Une fois la porte de la cabine de tri passée, le changement d’ambiance est complet. Le bruit des machines laisse place à une ambiance sonore feutrée. Les seize trieurs en activité ce jour sont répartis sur huit lignes, concentrés sur leurs gestes, précis et méthodiques. « Cette cabine répond en termes d’ergonomie à la norme NF X35-702 », explique Yoann Chateauraynaud. Au-dessus de chaque poste de travail, est placé un plénum soufflant qui permet au trieur de se situer dans un flux d’air neuf vertical descendant et de respirer un air non pollué. « Nous avons également imposé au constructeur des aménagements supplémentaires issus des préconisations de l’INRS comme la possibilité d’avoir un stock tampon en amont du tapis de tri », poursuit-il.

Une cabine de tri dernier cri

Chaque trieur dispose également d’un siège assis-debout, qui n’est pas utilisé en situation de travail mais lorsque l’activité est mise sur pause. Un équipement apprécié par Brigitte Pages, une agente de tri qui a connu l’ancienne configuration des locaux : « Les conditions de travail dans cette nouvelle cabine sont vraiment meilleures et, grâce au tri mécanique en amont, notre tâche est facilitée en bout de chaîne. En revanche, l’augmentation des volumes nous oblige à une cadence assez élevée… » Un constat partagé par Nathalie Tillier-David : « Même si le centre de contrôle au sein de la cabine permet de régler au mieux l’activité, et que le stock tampon évite d’avoir des tapis de tri surchargés, les agents réalisent tout de même environ 40 gestes techniques par minute, ce qui est assez sollicitant. »

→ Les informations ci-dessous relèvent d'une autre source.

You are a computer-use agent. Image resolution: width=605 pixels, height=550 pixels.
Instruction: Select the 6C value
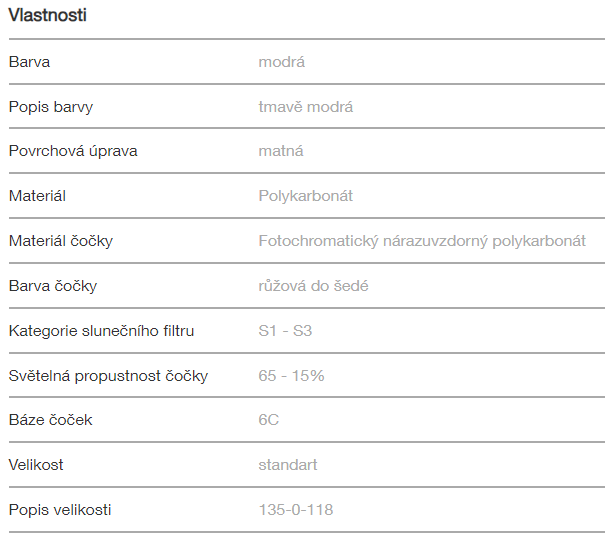click(268, 420)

Concernant le risque biologique, deux protocoles ont été définis : l’un en cas d’accident d’exposition au sang (AES), l’autre pour la découverte d’animaux morts. « Les AES sont très rares, surtout au regard des volumes traités, souligne Yoann Chateauraynaud. Malheureusement, nous ne pouvons pas encore supprimer totalement le risque à la source puisque les petits déchets piquants, mal triés à l’origine par l’usager, passent souvent à travers les mailles du tri mécanique… et nous n’avons pas trouvé de gants permettant à nos agents d’être protégés à 100 % tout en conservant une préhension suffisante. En revanche, concernant les déchets organiques, les machines permettent de ne plus se retrouver par exemple avec un cadavre de sanglier sur le tapis de tri. Mais il peut arriver que des viscères parviennent jusqu’aux agents. Dans ce cas, l’activité est stoppée et le protocole mis en place. »

Dernière étape pour les déchets triés en cabine : passer dans un compacteur pour être stockés dans un troisième et dernier bâtiment sous forme de balles. Balles qui seront par la suite vendues pour être revalorisées. Et la boucle vertueuse sera bouclée.

DES PROTOCOLES BIEN SPÉCIFIQUES

• Si un opérateur est piqué voire coupé par un objet (seringue usagée) qui se trouve sur un tapis de tri, l’agent stoppe son activité. Il convient de nettoyer la plaie à l’eau et au savon, de la désinfecter pendant au moins cinq minutes et de la protéger. Un sauveteur secouriste est appelé. Le responsable hiérarchique est prévenu et un accident du travail est systématiquement déclaré. Un avis médical doit être pris pour effectuer évaluer le risque infectieux et prescrire des examens complémentaires et, si besoin, un traitement.

• Si des restes d’un animal mort se retrouvent sur le tapis  d’une des lignes, l’activité est stoppée. La zone est ventilée par le système de ventilation normé de la cabine (norme  NF X 35-702). Un supérieur hiérarchique est prévenu. L’agent  doit enfiler un gant à usage unique puis son gant de tri.  Le cadavre est retiré à l’aide d’un outil adapté et jeté  au refus. Le tapis et les zones contacts sont désinfectés.  À la fin de l’opération, l’agent jette les deux paires de gants,  se lave les mains au savon pendant au moins trente secondes et reprend l’activité avec une paire de gants neuve.